The presence of a 60–70 MDa plasmid in all but one strain of the 17 investigated suggests that both AA and mannose-resistant hemagglutination activity (MRHA) were mediated by this plasmid. In the study reported by Nataro et al. [24], the AA pattern of the strain was encoded by a plasmid of a similar size. Yamamoto et al. [25] have also shown that in one strain (O127:H2) a 71-MDa plasmid was responsible for the AA pattern.

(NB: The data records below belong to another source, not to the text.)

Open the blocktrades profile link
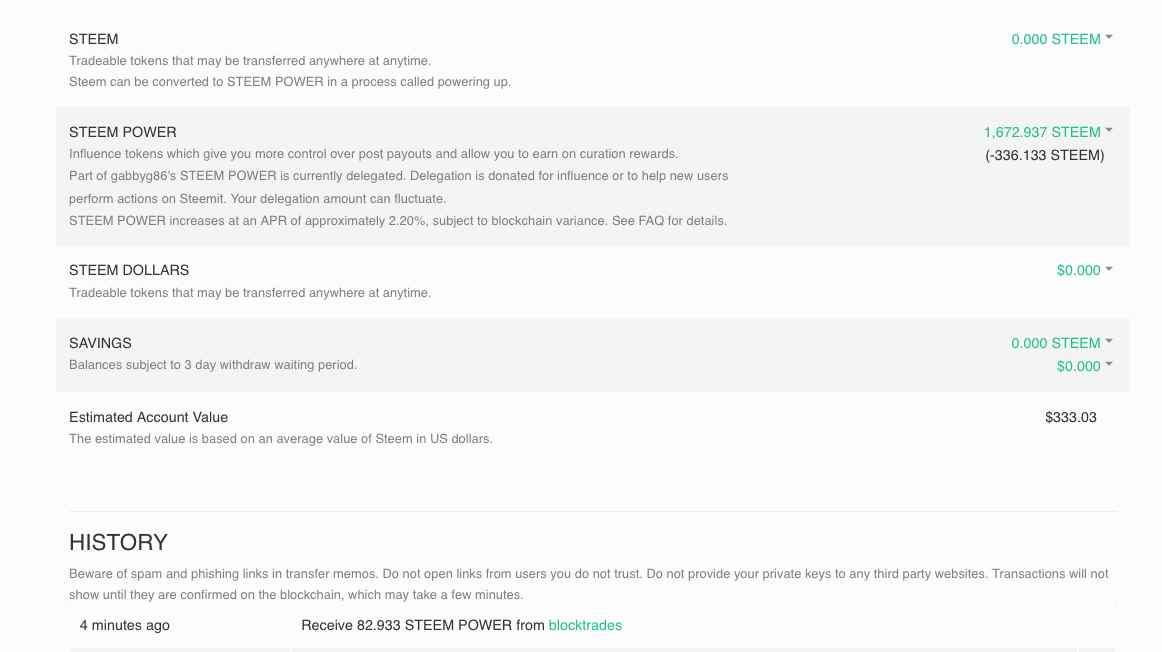This screenshot has width=1162, height=652. pos(585,625)
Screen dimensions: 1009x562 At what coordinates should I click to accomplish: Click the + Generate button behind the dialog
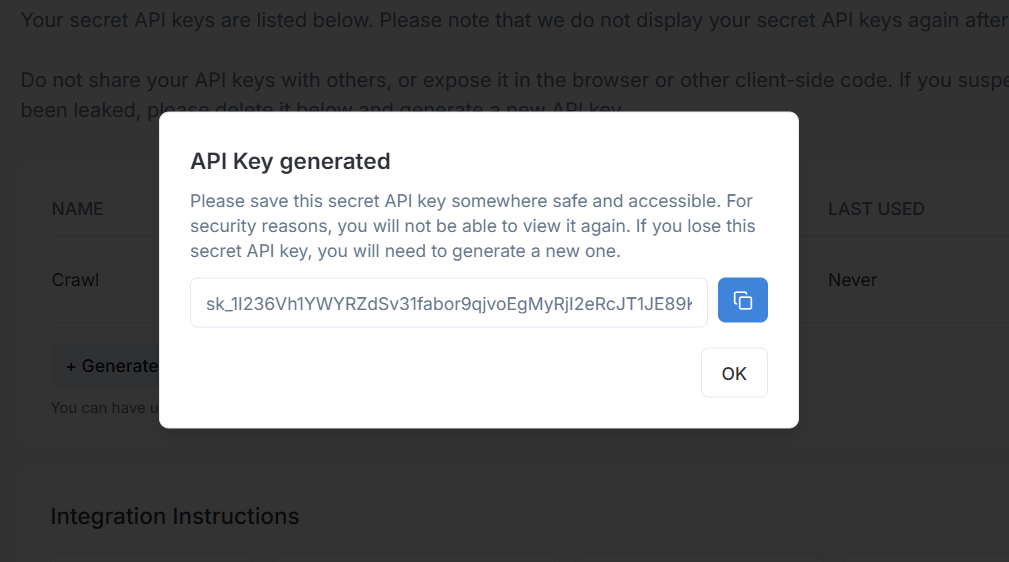click(105, 366)
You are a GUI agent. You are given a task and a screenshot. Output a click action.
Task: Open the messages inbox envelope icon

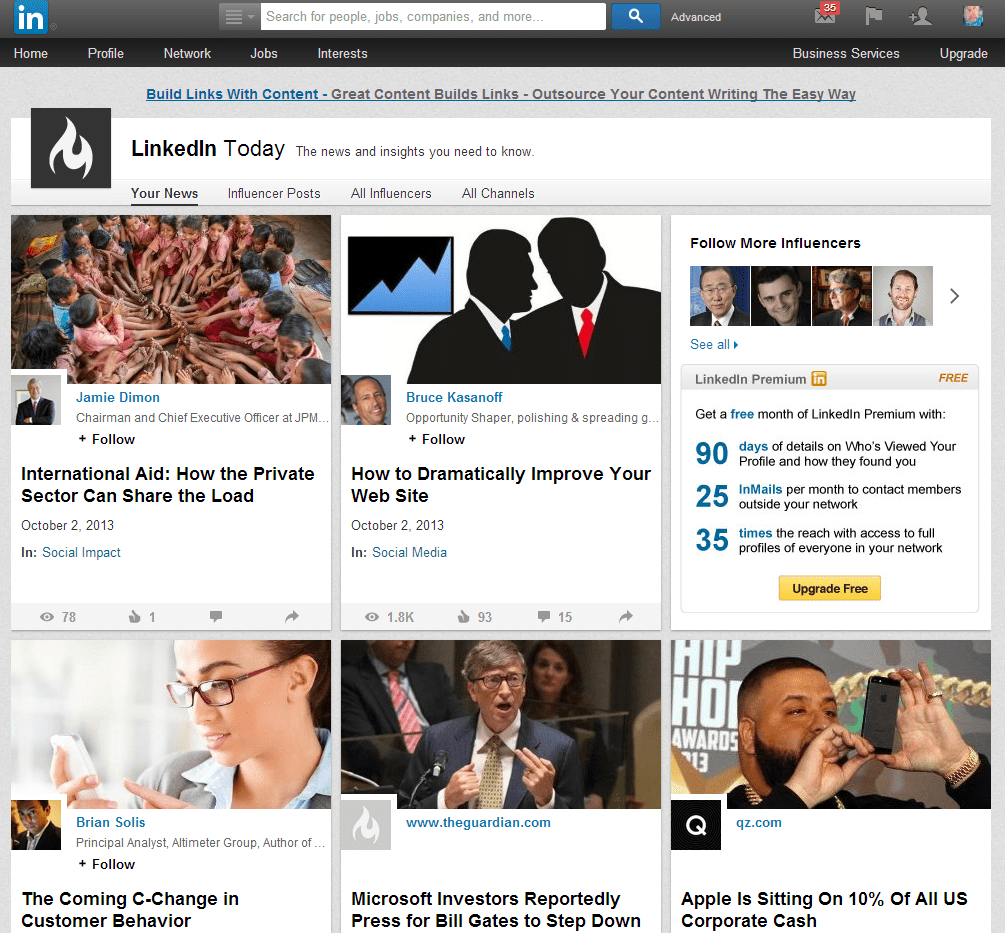click(x=824, y=16)
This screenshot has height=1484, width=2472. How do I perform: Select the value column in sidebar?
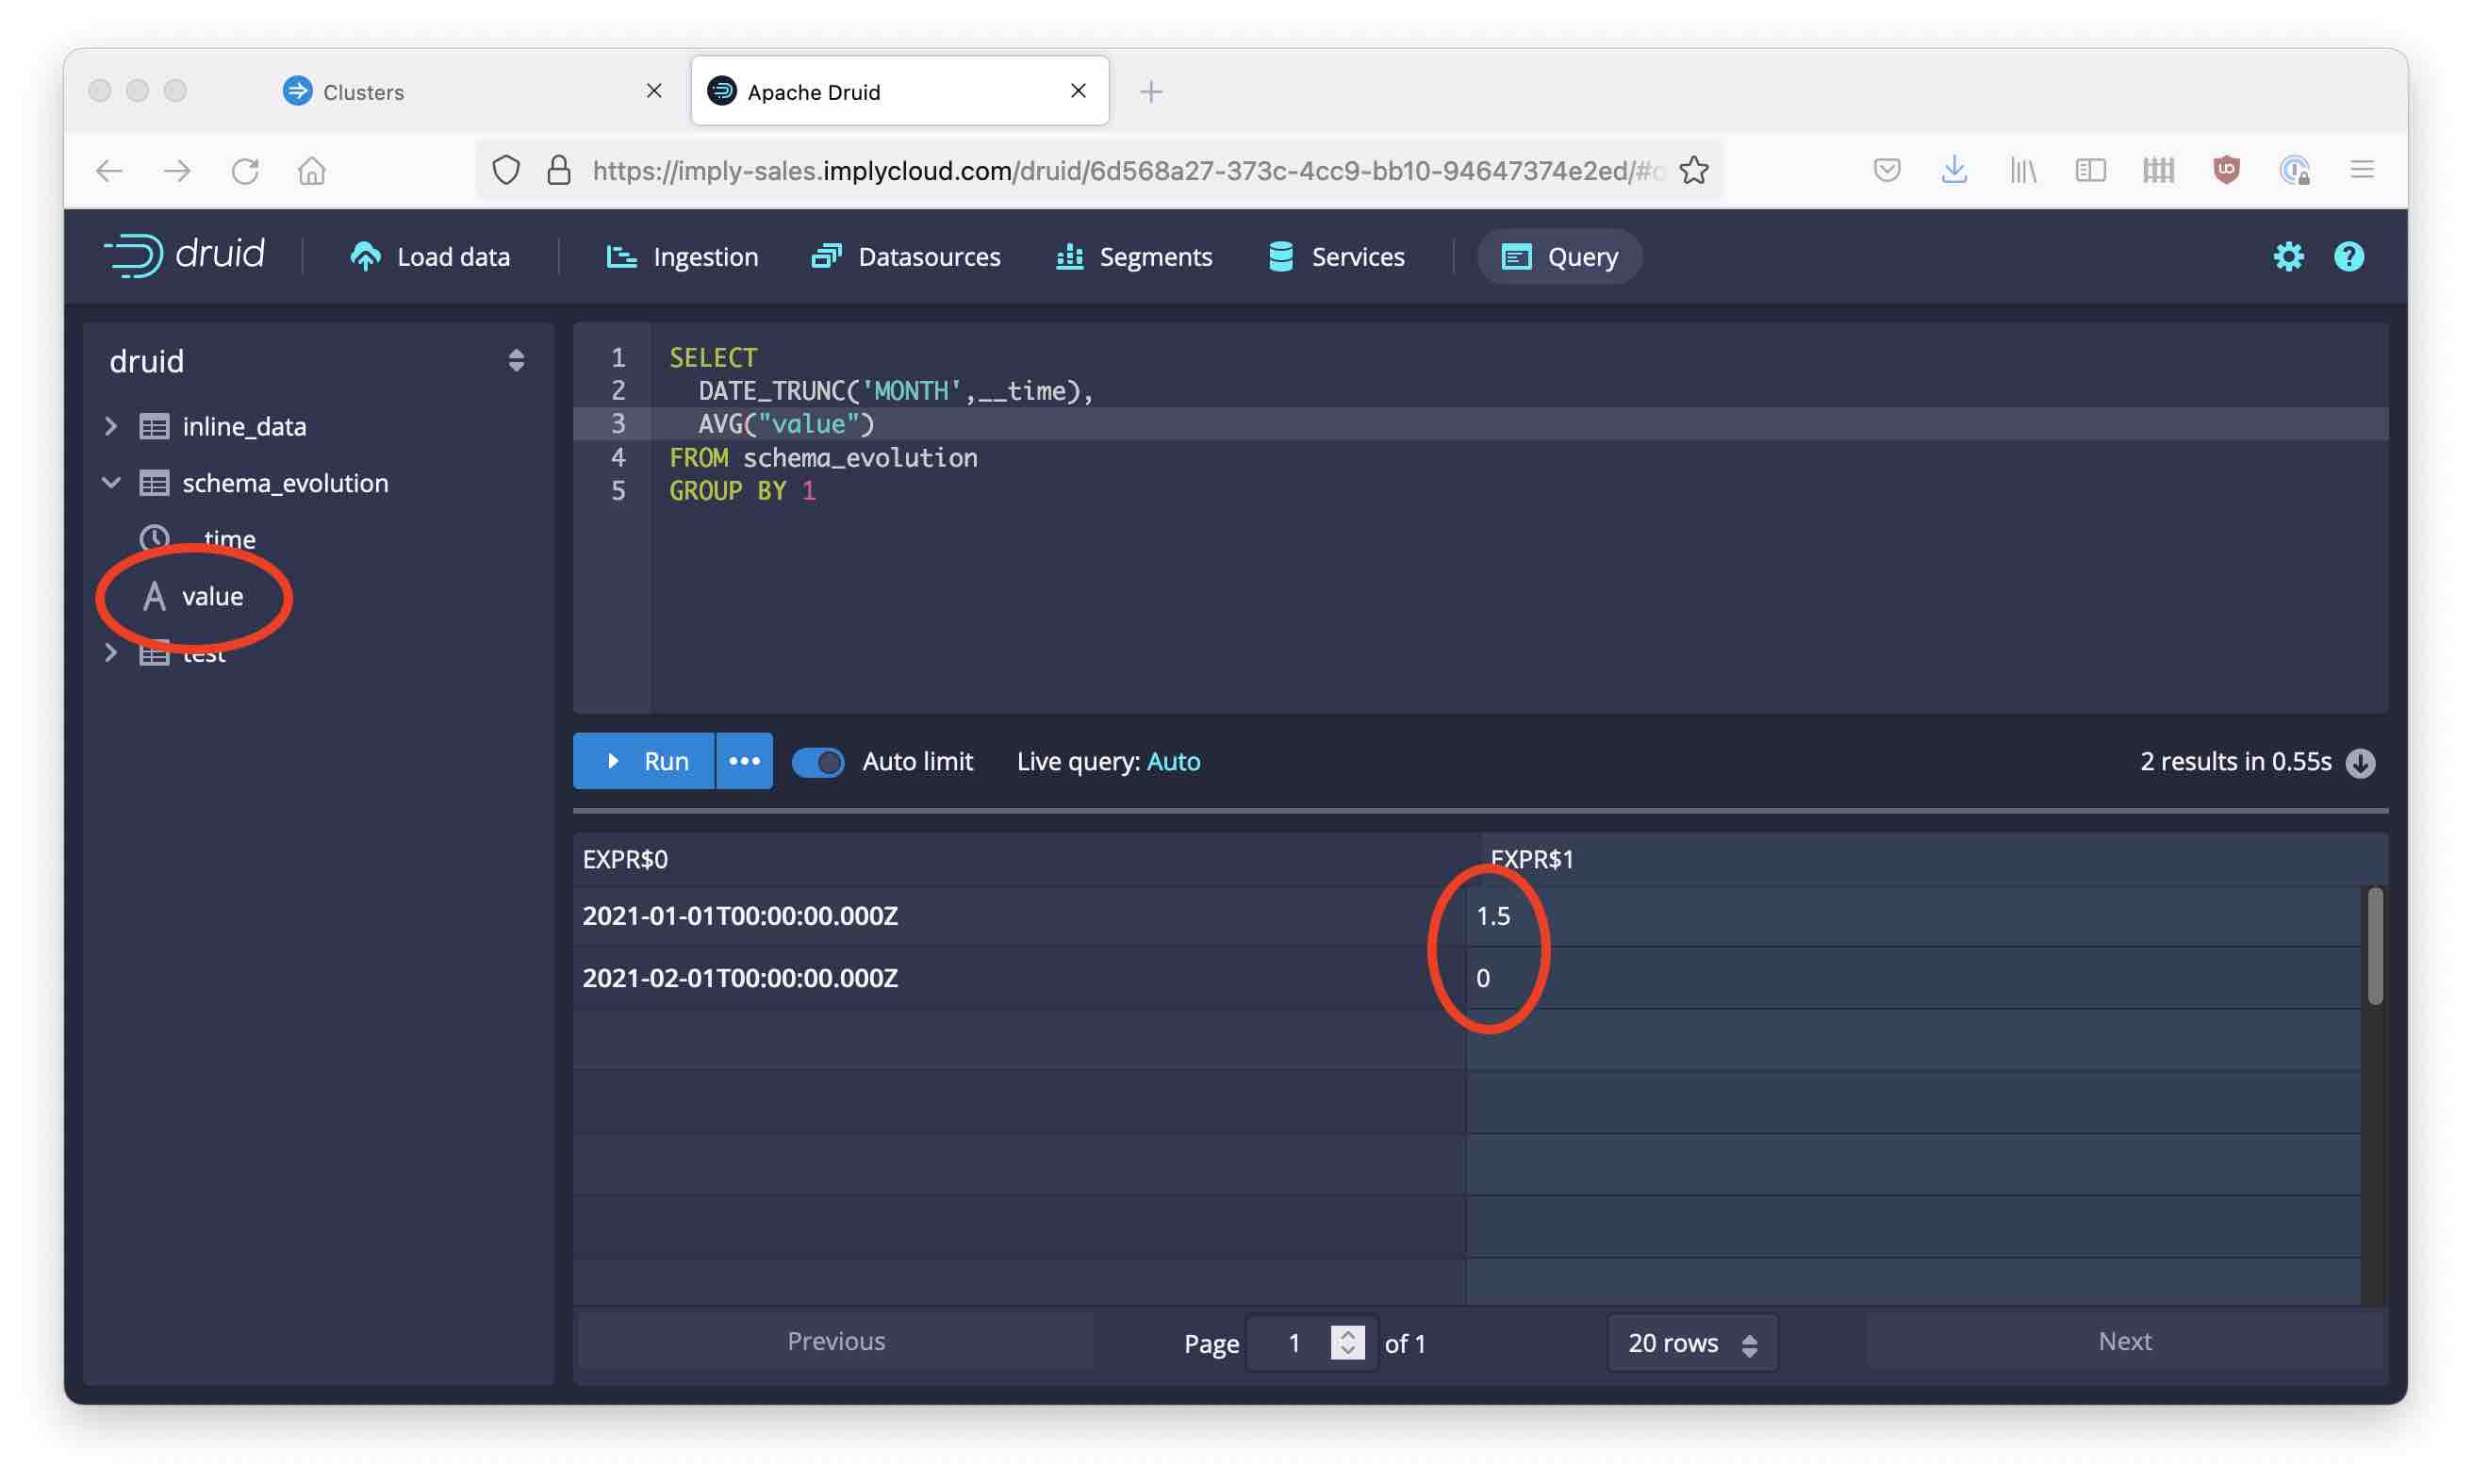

EAggEC differ significantly in their pathogenic potential, as shown by Nataro et al. in volunteer studies [18]. However, several epidemiological studies have shown that these bacteria are associated with persistent diarrhea [21]. Certainly this is not the case with O111:H12 strains, since strains of this serotype are most often associated with acute diarrhea [3–5]. The 17 strains examined in this study were all isolated from children with acute diarrhea, of which three required rehydration and one died.
It is generally accepted that EPEC were the first E. coli implicated in diarrhea [2, 4, 5]. However, it is interesting to mention that E. coli O111:H12, an EAggEC, and E. coli O111:H2 and E. coli O55:H6, two typical EPEC serotypes [10, 14], were described at the same time as agents of diarrhea [1].
Acknowledgements
This work was supported by Grants 62.02366/92-2 (PADCT/CNPq) and 92/4890-2 (FAPESP). We thank Dr. Adriana H. Regua-Mangia (Escola Nacional de Saúde Pública, FIOCRUZ, Rio de Janeiro, RJ, Brazil) for supplying the bacterial strains isolated in Rio de Janeiro and Dr. Thomas S. Whittam (The Pennsylvania State University, University Park, PA, USA) for comments on the manuscript.